Nociceptin inhibits noradrenaline release in the mouse brain cortex via presynaptic ORL1 receptors

A fourth type of opioid receptor, termed ORL1, has been cloned and nociceptin (also known as orphanin FQ) has been identified as an endogenous ligand at this receptor. We examined whether nociceptin affects the release of noradrenaline in the brain. For this purpose, cerebral cortex slices from the mouse, rat or guinea-pig were preincubated with [H-3]noradrenaline and then superfused with medium containing desipramine and rauwolscine, Tritium overflow was evoked electrically (0.3 Hz) or by introduction of Ca2+ 1.3 mM into Ca2+-free K+-rich (15 mM) medium. Nociceptin 1 mu M reduced the electrically evoked tritium overflow from mouse, rat and guinea-pig brain cortex slices by 80, 71 and 36%, respectively Naloxone 10 mu M did not change the effect of nociceptin.

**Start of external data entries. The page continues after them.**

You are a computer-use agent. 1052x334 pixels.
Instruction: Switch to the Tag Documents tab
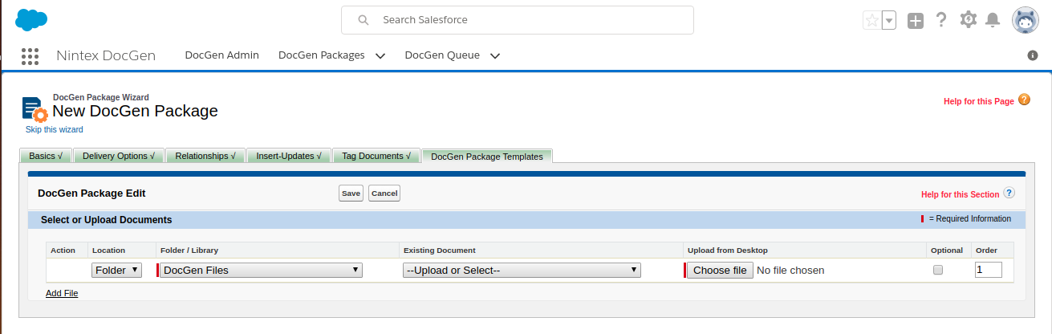coord(376,156)
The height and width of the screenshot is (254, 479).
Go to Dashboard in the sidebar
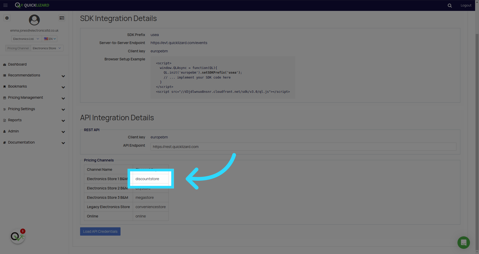click(x=17, y=64)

All subsequent experiments were performed on mouse brain cortex slices and in the presence of naloxone 10 mu M. The concentration-response curve of nociceptin (maximum inhibition by 80%, pEC(50) 7.5) was shifted to the tight by the non-selective ORL1 receptor antagonist naloxone benzoylhydrazone and the selective ORL1 receptor antagonist [Phe(1)psi(CH2-NH)Gly(2)]-nociceptin(1-13)NH2 (pA(2) 6.6 and 7.2, respectively). Naloxone benzoylhydrazone did not affect the evoked overflow by itself whereas [Phe(1)psi(CH2-NH)Gly(2)]-nociceptin(1-13)NH2 caused an inhibition by maximally 35% (pEC(50) 7.0; intrinsic activity alpha 0.45). The inhibitory effect of [Phe(1)psi(CH2-NH)Gly(2)]-nociceptin(1-13)NH2 was counteracted by naloxone benzoylhydrazone. Nociceptin also reduced the Ca2+-evoked tritium overflow in mouse brain cortex slices superfused in the presence of tetrodotoxin. This effect was also antagonized by naloxone benzoylhydrazone, which, by itself, did not affect the evoked tritium overflow. In conclusion, nociceptin inhibits noradrenaline release more markedly in the mouse than in the rat or guinea-pig brain cortex. The effect of nociceptin in the mouse brain cortex involves ORL1 receptors, which are located presynaptically on noradrenergic neurones.